+++ Text provided +++

And if you do that, be sure to also carve out time to Ask questions and learn where they're coming from in response. That is a great way to patriotically love your neighbor, Ben. Do you know Ian Simpkins? He's pastor of Bridge Church in Tennessee.
[00:21:44] Speaker B: No, I don't.
[00:21:45] Speaker A: He always does the black squares on Instagram. If you've ever seen his stuff come through.
[00:21:49] Speaker B: No, I haven't seen that.
[00:21:51] Speaker A: Okay, I'm going to connect. You would love him. Okay. You guys would love each other. I'm going to connect the two of you. But one of the things that he said yesterday, he posted, he was like, if your feed right now is only one perspective, it might be time to build longer tables instead of higher fences.
[00:22:05] Speaker B: That's perfect.
[00:22:06] Speaker A: And so we alluded to this a little bit already, but there seems to be a divide right now between, like, people who are upset and fearful and people who don't understand why anyone would have such big feelings outside of just like, yeah, yeah. Oh, you're sad your candidate loss, right?
So maybe, maybe this episode was sent to someone that is having a hard time understanding the big feelings, that is having a hard time understanding the fear and all of the anxiety. How do we help them understand that part of living out the love of Jesus means looking outside of their own experience?

+++

## Exercise goal
Render this sentence from the podcast transcript in Spanish: "That is a great way to patriotically love your neighbor, Ben."

+++ Information given +++

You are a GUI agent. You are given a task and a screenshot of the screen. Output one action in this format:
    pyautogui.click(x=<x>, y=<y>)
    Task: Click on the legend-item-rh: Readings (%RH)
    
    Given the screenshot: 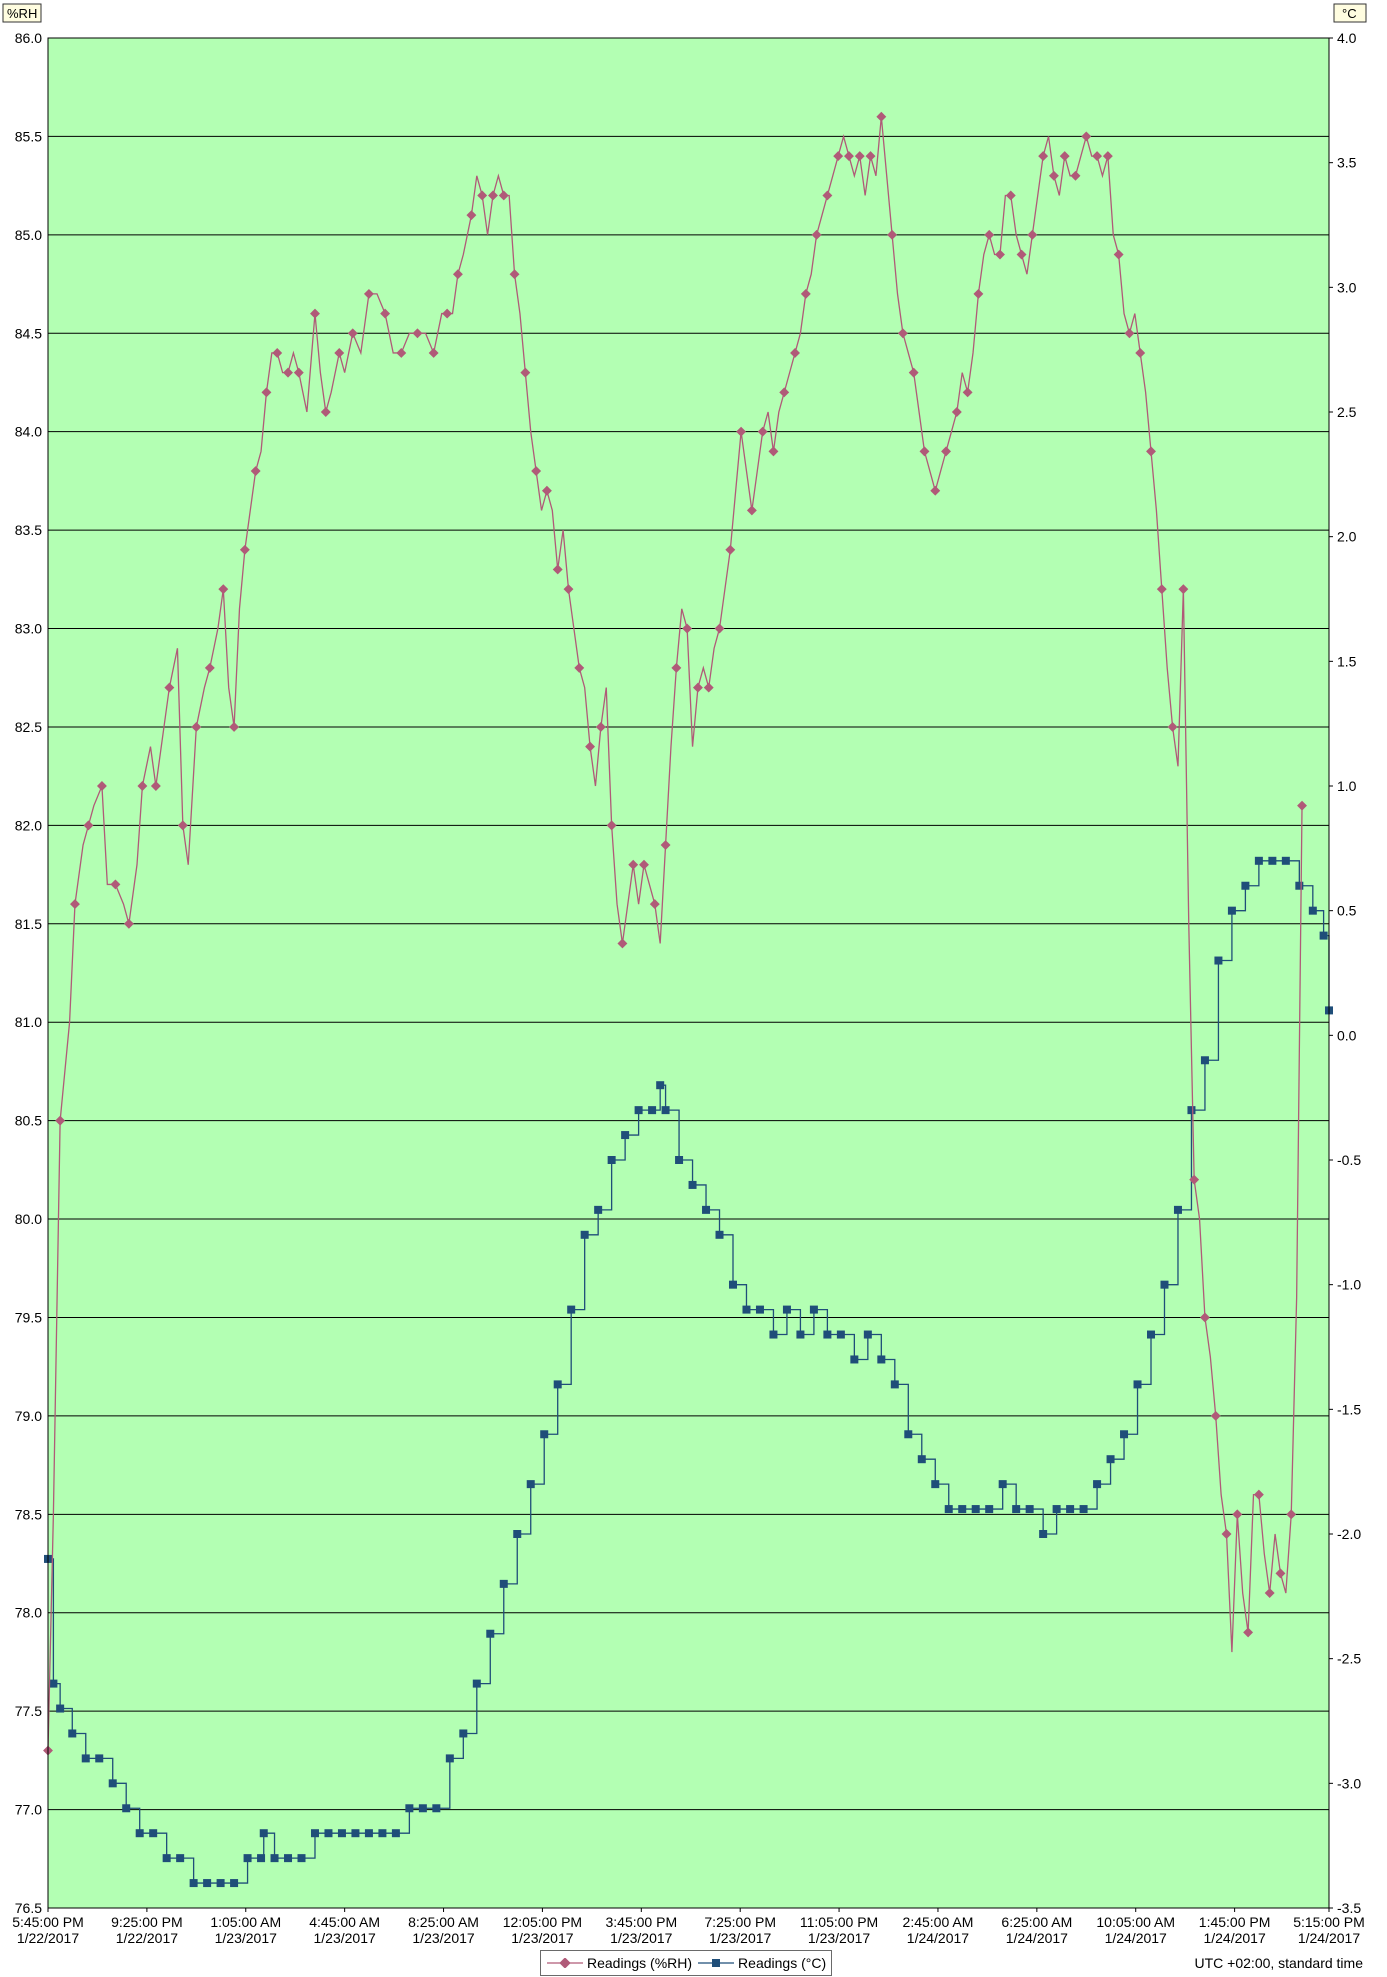 What is the action you would take?
    pyautogui.click(x=620, y=1963)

+++

## Answer to the exercise
Esa es una gran manera de amar patrióticamente a tu prójimo, Ben.